Individuals with the inherited bleeding disorder hemophilia have achieved tremendous advances in clinical outcomes through widespread implementation of prophylactic replacement with safe and efficacious factor VIII and IX. However, despite this therapeutic approach, bleeds still occur, some with serious consequence, joint disease has not been eradicated, and patients have not yet been liberated from the need for regular intravenous infusions. The shift from protein replacement to gene replacement is offering great hope to achieve durable levels of plasma factor activity levels high enough to remove the risk for recurrent joint bleeding.
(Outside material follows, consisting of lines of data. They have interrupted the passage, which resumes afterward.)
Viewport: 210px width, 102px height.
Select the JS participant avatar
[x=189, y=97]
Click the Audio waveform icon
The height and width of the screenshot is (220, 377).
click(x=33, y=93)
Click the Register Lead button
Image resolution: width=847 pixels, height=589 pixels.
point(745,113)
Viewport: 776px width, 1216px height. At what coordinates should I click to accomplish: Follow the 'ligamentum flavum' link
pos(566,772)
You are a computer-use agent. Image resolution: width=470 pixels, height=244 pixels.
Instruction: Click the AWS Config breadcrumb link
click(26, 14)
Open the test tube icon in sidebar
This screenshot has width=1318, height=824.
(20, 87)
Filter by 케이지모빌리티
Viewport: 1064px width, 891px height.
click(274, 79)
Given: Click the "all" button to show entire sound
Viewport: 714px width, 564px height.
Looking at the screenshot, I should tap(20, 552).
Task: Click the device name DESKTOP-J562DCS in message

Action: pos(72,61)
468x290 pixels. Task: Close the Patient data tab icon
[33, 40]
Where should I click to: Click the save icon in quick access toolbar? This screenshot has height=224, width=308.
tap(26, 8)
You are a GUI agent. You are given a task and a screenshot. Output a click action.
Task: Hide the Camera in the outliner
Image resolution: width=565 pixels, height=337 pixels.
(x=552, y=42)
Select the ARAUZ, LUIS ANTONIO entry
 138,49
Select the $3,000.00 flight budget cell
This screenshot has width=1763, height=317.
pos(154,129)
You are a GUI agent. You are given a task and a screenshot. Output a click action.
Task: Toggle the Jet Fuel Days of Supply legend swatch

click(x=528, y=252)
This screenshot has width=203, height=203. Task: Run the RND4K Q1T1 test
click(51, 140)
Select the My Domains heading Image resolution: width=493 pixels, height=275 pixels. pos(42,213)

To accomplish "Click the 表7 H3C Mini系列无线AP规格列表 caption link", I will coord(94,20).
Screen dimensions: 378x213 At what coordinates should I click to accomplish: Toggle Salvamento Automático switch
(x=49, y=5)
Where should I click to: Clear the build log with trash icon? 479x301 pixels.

For the first time, clinical trial results are showing promise for "curative" correction of the bleeding phenotype.
患有遗传性出血性疾病血友病的个体,通过广泛实施使用安全有效的凝血因子 VIII 和 IX 进行预防性替代治疗,在临床治疗效果方面取得了巨大进展。然而,尽管采用了这种治疗方法,出血情况仍会发生,有些还会产生严重后果,关节疾病尚未根除,患者仍未摆脱定期静脉输注治疗的需求。从蛋白质替代治疗向基因替代治疗的转变,为实现持久的血浆因子活性水平带来了巨大希望,该活性水平足以消除复发性关节出血的风险。首次有临床试验结果显示有望对出血表型进行“治愈性”纠正。